-- Task --
Keeping each word and mark in place, write out the full listing once more.

-- Supplied records --
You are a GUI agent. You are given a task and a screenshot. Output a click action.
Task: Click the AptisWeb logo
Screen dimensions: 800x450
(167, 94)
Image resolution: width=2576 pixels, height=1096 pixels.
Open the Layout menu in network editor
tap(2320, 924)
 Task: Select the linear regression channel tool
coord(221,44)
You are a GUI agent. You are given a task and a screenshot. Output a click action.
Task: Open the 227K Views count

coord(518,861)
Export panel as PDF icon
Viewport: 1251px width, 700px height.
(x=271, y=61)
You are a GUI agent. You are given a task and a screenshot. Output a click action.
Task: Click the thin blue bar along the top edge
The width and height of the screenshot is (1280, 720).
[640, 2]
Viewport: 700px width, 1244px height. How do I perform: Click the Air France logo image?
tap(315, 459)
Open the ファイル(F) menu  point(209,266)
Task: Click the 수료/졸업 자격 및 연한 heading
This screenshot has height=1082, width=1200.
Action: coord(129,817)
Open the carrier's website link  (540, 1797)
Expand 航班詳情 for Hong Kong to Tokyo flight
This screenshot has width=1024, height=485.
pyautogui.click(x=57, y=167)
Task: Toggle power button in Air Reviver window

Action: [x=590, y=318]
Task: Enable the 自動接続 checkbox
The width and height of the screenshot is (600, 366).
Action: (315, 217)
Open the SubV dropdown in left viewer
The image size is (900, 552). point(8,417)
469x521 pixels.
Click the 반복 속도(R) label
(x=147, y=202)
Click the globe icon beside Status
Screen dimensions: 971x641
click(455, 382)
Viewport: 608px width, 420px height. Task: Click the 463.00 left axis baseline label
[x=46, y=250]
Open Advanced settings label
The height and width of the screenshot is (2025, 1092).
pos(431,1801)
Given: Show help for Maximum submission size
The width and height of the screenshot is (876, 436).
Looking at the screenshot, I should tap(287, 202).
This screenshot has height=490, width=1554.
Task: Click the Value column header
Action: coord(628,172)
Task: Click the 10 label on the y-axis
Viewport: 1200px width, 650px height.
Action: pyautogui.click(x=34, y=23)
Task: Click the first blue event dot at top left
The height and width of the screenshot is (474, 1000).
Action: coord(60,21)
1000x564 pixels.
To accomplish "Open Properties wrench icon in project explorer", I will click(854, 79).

-- Response to this task --
You are a GUI agent. You are given a task and a screenshot. Output a click action.
Task: Click the AptisWeb logo
Screen dimensions: 800x450
(167, 94)
Image resolution: width=2576 pixels, height=1096 pixels.
Open the Layout menu in network editor
tap(2320, 924)
 Task: Select the linear regression channel tool
coord(221,44)
You are a GUI agent. You are given a task and a screenshot. Output a click action.
Task: Open the 227K Views count

coord(518,861)
Export panel as PDF icon
Viewport: 1251px width, 700px height.
(x=271, y=61)
You are a GUI agent. You are given a task and a screenshot. Output a click action.
Task: Click the thin blue bar along the top edge
The width and height of the screenshot is (1280, 720).
[640, 2]
Viewport: 700px width, 1244px height. How do I perform: Click the Air France logo image?
tap(315, 459)
Open the ファイル(F) menu  point(209,266)
Task: Click the 수료/졸업 자격 및 연한 heading
This screenshot has height=1082, width=1200.
Action: coord(129,817)
Open the carrier's website link  (540, 1797)
Expand 航班詳情 for Hong Kong to Tokyo flight
This screenshot has width=1024, height=485.
pyautogui.click(x=57, y=167)
Task: Toggle power button in Air Reviver window

Action: [x=590, y=318]
Task: Enable the 自動接続 checkbox
The width and height of the screenshot is (600, 366).
Action: (315, 217)
Open the SubV dropdown in left viewer
The image size is (900, 552). point(8,417)
469x521 pixels.
Click the 반복 속도(R) label
(x=147, y=202)
Click the globe icon beside Status
Screen dimensions: 971x641
click(455, 382)
Viewport: 608px width, 420px height. Task: Click the 463.00 left axis baseline label
[x=46, y=250]
Open Advanced settings label
The height and width of the screenshot is (2025, 1092).
pos(431,1801)
Given: Show help for Maximum submission size
The width and height of the screenshot is (876, 436).
Looking at the screenshot, I should tap(287, 202).
This screenshot has height=490, width=1554.
Task: Click the Value column header
Action: coord(628,172)
Task: Click the 10 label on the y-axis
Viewport: 1200px width, 650px height.
Action: pyautogui.click(x=34, y=23)
Task: Click the first blue event dot at top left
The height and width of the screenshot is (474, 1000).
Action: coord(60,21)
1000x564 pixels.
To accomplish "Open Properties wrench icon in project explorer", I will click(854, 79).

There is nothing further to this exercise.